Hiçbir zaman sevilmediler. Chelsea'nin elitliği, Tottenham'ın senelerce İngiliz futbolunu besleyen yıldız oyuncuları, Manchester United'ın Best-Charlton-Law'lu Bermuda şeytan üçgeni ve tabii ki Liverpool'un tüm Avrupa'yı kendine hayran bırakan asi ve şampiyon geleneği onlarda yoktu. Her nasılsa Londra'nın göbeğine kapağı atmışlardı. Nereden geldiği belli olmayan kocaman pis bir taraftarı, Highbury adında köhne bir stadları ve en kötüsü o sıkıcı 0-0'ları vardı.
Evet, 1990'lara kadar Arsenal'in sözlük karşılığı sadece can sıkıcıydı. George Graham 90'lara doğru takımı devraldığında kulüp yavaş yavaş kıpırdanmaya başladı. 20 sene sonra kazanılan 2 şampiyonluk küskün taraftarı takımıyla barıştırmış, ardarda yapılan yıldız oyuncu transferleri ve sağlam altyapı hamleleri kulübün, yeni yeni filizlenen ama henüz adı konmamış endüstriyel futbola adaptasyonunu kolaylaştırmıştı. Yine de, 1996'da Japonya'dan Highbury'ye bir Fransız getirildiğinde kimse o adamın Arsenal'i 21.yüzyılın en renkli takımı yapacağına ihtimal vermiyordu.

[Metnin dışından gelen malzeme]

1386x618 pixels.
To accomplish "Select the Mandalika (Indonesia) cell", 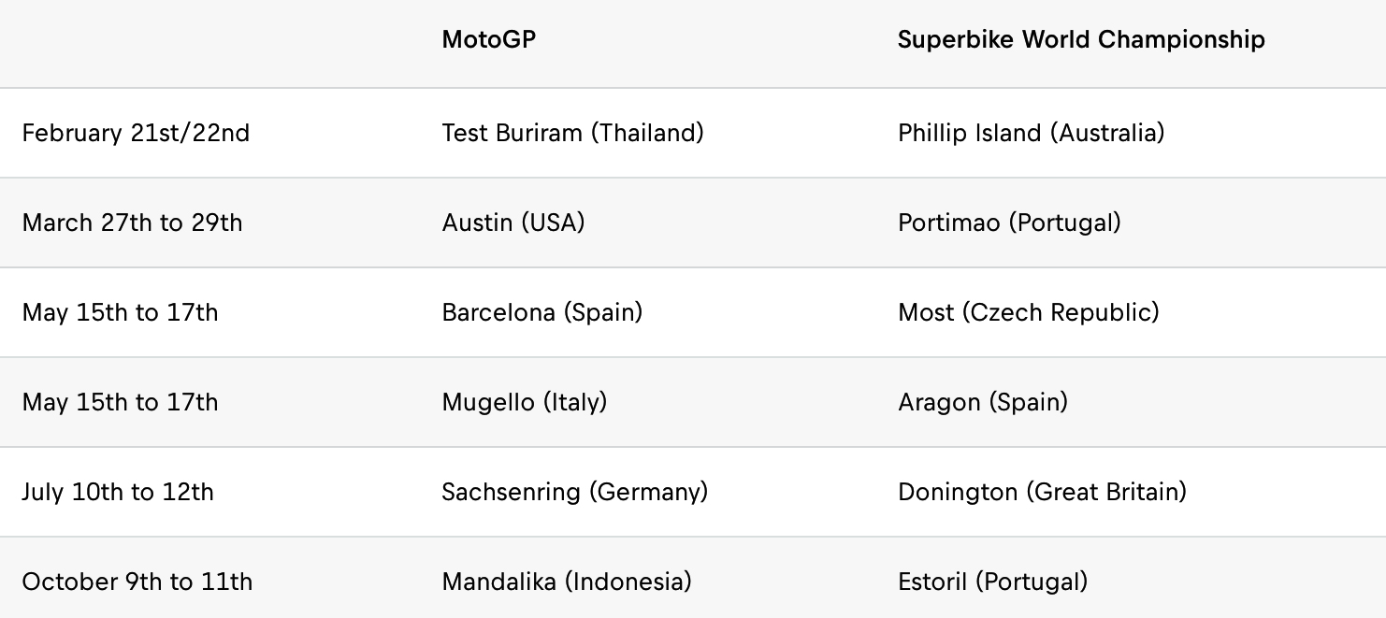I will point(566,582).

Peki ya o Fransız? Yani Arsene Wenger.. Kuşkusuz o da tıpkı Prekazi'nin Köln'de Ettori'yi 40 metreden avlayacağını ve bir Türk takımının çıkıp Weah'lı Hoddle'lı Fransa şampiyonu armadasını kupa dışına iteceğini öngöremediği gibi burada da şansının zayıf olduğunu düşünüyordu. "Arsenal'in beni istediğini duyduğumda çok şaşırdım, Japonya'da erken emekliliği düşünen bir adamı niye istiyorlardı ki?" Ama hayat hele ki futbol dünyanın en klişe tabiriyle sürprizlerle doludur ve bunu hiçbir sevimsiz ideolojik klişe değiştiremez. Tabii ki Wenger gibi bir futbol aklına, eğitime ve imkanlara sahip olmak, size inanmayanlara bacak arasından gol atmak için birebirdir. Wenger yönetiminde futbolun belki de en güzel buluşu total futbol, 74 Hollanda'sı, Cruijff Barcelona'sı ve Tele Santana Sao Paulo'su sonrası adada hayat buldu. Havadan oynama meraklısı İngilizler, tıpkı Brian Clough'ın "Tanrı futbolu havadan oynamamızı isteseydi çimleri bulutların tepesine koyardı" deyişi gibi bu yeni tarza ve onun getirdiği güzelliklere kapıldılar ve nihayetinde lejyonerlerle dolu Arsenal 10 senede kazandığı 3 lig şampiyonluğu ama daha da önemlisi oynadığı harika futbolla geçmiş yılların o soğuk, sıkıcı ve sevimsiz imajını silmeyi başardı. Bugün eğer geçmişe ait bir futbol kitabı okumadıysanız Arsenal ve sıkıcı kelimelerini yanyana getirmeyi aklınızın ucundan dahi geçiremezsiniz.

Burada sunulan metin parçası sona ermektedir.